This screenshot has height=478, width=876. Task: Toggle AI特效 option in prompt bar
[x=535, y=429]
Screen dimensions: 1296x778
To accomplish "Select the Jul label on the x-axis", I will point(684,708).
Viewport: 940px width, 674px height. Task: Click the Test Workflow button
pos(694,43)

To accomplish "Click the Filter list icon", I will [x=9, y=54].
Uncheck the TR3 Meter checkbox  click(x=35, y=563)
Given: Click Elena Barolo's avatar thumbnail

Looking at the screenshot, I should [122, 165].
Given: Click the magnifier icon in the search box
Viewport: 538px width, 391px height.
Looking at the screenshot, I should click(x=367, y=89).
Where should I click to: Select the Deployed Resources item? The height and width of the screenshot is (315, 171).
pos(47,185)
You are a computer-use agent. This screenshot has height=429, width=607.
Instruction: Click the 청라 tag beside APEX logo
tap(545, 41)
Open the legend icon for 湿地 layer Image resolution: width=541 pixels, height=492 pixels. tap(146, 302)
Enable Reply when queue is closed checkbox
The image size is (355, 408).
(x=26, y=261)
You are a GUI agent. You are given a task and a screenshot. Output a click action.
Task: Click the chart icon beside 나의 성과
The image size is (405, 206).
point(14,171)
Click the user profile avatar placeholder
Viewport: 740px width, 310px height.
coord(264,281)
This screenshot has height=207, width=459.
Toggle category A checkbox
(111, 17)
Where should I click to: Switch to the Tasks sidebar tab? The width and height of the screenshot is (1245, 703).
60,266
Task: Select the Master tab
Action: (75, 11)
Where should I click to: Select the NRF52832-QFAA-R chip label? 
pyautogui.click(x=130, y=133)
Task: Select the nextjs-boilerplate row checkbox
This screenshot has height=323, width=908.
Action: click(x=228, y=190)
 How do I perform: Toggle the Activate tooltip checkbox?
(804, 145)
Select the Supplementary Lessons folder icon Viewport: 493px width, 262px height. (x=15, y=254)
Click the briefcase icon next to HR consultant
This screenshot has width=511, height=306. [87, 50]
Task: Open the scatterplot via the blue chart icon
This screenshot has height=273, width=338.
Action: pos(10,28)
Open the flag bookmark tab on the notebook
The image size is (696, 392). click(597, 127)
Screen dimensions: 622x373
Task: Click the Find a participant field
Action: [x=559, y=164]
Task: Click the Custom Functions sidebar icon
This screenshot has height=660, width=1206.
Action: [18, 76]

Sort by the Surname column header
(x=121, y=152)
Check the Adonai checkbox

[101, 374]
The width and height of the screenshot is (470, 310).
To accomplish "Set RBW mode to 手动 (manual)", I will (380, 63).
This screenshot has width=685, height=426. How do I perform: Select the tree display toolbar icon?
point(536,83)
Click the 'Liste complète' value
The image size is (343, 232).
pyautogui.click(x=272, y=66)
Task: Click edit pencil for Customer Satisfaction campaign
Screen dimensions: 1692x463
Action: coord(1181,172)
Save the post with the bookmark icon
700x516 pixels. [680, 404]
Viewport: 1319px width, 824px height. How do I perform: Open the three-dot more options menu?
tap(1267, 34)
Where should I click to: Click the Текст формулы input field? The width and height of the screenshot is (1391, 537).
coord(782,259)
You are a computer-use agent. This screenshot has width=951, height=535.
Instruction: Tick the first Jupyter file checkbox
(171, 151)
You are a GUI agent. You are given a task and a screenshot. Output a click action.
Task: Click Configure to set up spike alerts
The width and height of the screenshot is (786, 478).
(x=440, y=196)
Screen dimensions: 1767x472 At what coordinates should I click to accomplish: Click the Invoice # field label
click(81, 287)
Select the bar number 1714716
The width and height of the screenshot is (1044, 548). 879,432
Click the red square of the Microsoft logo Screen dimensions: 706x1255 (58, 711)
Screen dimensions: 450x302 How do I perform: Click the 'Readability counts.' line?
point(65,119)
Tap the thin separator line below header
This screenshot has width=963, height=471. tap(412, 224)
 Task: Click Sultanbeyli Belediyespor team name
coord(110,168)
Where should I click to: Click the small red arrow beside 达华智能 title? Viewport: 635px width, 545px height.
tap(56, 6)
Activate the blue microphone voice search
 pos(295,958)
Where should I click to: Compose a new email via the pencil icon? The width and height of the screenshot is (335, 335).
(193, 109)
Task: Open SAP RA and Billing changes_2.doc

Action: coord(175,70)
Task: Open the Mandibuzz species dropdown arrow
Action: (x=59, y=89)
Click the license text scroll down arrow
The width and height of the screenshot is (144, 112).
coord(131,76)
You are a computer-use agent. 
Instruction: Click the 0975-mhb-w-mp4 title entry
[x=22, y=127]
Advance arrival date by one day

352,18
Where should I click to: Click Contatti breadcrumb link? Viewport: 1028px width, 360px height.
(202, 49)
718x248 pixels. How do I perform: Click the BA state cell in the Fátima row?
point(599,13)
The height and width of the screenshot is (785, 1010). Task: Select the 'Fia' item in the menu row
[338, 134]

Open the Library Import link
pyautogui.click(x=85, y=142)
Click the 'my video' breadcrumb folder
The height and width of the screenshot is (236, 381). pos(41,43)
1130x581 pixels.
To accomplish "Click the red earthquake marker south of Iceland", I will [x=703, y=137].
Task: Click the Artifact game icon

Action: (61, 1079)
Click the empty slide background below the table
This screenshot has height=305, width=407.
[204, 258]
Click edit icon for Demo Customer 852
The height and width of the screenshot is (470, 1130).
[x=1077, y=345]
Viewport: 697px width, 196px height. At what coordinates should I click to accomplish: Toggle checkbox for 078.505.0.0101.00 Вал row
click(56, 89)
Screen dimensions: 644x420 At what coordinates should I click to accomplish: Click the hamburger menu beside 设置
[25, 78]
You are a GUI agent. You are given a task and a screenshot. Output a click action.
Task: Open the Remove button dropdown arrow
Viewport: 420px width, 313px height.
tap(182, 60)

+++

DIRECTIONS: Search the records above for the string "computer". Copy every line that contains it.

TASK RESULT:
You are a computer-use agent. This screenshot has height=429, width=607.
You are a computer-use agent. This screenshot has width=951, height=535.
You are a computer-use agent. 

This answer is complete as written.